[Start]

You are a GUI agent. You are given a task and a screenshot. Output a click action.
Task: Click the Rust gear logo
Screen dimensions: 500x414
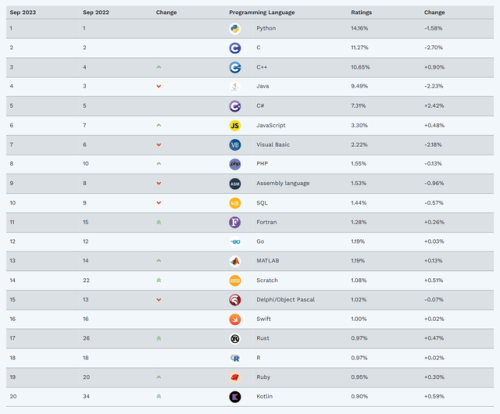(235, 339)
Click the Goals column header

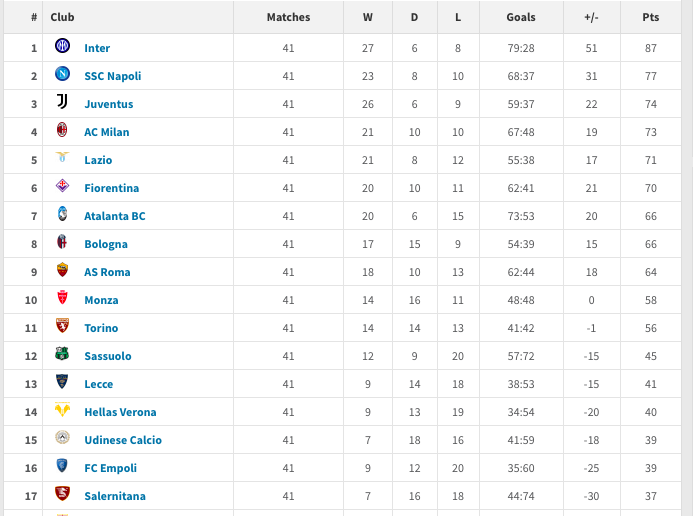point(521,17)
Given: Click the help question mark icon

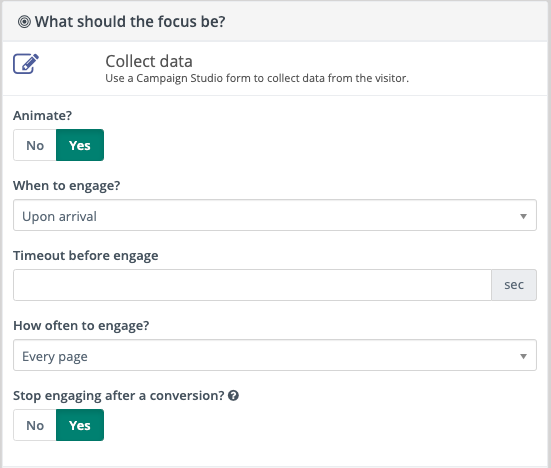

[End]

- **EXERCISE INSTRUCTIONS**: Rewrite every line of the items above, requests included, with each coordinate in the answers multiplied by 2.55 and rounded to a whole number, halves rounded up. Leave the pictures out.

- **SOLUTION FOR THIS TASK**:
You are a GUI agent. You are given a task and a screenshot. Output a click action.
Task: Click the Rust gear logo
Screen dimensions: 500x414
(599, 864)
Click the Goals column header

point(1329,43)
Given: Click the help question mark icon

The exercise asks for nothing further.